Weekend Reads
- A new ally on board, a plane for Singhvi, an app to record phone calls: In the Indian Express, Manoj CG details how Congress fought back from loss in Karnataka.
- In the Indian Express, Sweety Kumari fleshes out the life of an Opposition candidate in the recently concluded West Bengal panchayat polls.
- The real failings of the Modi government are not about the economy but with the undermining of key institutions and damaging to the social fabric, writes TN Ninan for the Print.
- To be a great power, India’s political weaknesses need to be redressed, writes Dhruva Jaishankar in the Hindustan Times.
- Narendra Modi’s clever politics will dent his clean image, writes SA Aiyer in TheTimes of India.
- The meme, once defined as a small unit of culture, is an underrated invention of the digital era.
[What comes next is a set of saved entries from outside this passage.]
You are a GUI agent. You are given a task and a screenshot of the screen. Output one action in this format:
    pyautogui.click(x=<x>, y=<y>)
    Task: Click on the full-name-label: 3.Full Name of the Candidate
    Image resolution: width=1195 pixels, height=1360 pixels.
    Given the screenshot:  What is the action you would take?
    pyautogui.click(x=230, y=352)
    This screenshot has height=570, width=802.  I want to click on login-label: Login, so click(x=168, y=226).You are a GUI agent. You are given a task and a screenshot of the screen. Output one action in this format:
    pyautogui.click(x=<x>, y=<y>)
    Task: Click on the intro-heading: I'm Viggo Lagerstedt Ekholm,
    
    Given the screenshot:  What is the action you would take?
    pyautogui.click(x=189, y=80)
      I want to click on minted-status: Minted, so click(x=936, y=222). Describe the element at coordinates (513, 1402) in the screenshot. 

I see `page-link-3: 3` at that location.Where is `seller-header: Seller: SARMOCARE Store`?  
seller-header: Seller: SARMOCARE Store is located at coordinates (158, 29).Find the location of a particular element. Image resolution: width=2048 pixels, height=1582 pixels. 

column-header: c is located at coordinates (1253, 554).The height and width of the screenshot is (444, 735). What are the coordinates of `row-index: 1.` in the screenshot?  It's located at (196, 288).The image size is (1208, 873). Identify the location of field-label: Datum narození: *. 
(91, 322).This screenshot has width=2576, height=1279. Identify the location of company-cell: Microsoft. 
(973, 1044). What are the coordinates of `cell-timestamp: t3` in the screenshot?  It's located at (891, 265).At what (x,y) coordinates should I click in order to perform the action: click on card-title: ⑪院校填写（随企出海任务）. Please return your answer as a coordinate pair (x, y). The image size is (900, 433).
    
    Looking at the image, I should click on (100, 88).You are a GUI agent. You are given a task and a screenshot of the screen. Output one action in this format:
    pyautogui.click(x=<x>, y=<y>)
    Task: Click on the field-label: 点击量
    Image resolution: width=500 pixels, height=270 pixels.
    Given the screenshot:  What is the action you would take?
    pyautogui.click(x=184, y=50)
Thousands of meme makers in India are turning it into a potent – and, at times, inflammatory – social media language. Jinoy Jose P explores the phenomenon in the Hindu Business Line.
- In the days of the Raj, summer presented an annual excuse for India’s princely elite to seek a leave of absence from the privileged drudgery that was life in their capitals, writes Manu S Pillai in Mint.
- It’s time for technology to serve all humankind with unconditional basic income, writes Scott Santens on the Basic Income blog.
- With the death of Stephen Hawking and the discussion it produced on black holes it was a little surprising that there was little or no mention of the man who created the subject, J. Robert Oppenheimer, writes Jeremy Bernstein in the London Review of Books.
- In Evonomics, Steve Roth writes on how welfare and redistribution saves capitalism from itself.
- William Trevor was the literary heir of Chekhov, Maupassant and James Joyce: and one of the great contemporary chroniclers of the human condition, writes Jon Banville in the New Statesman.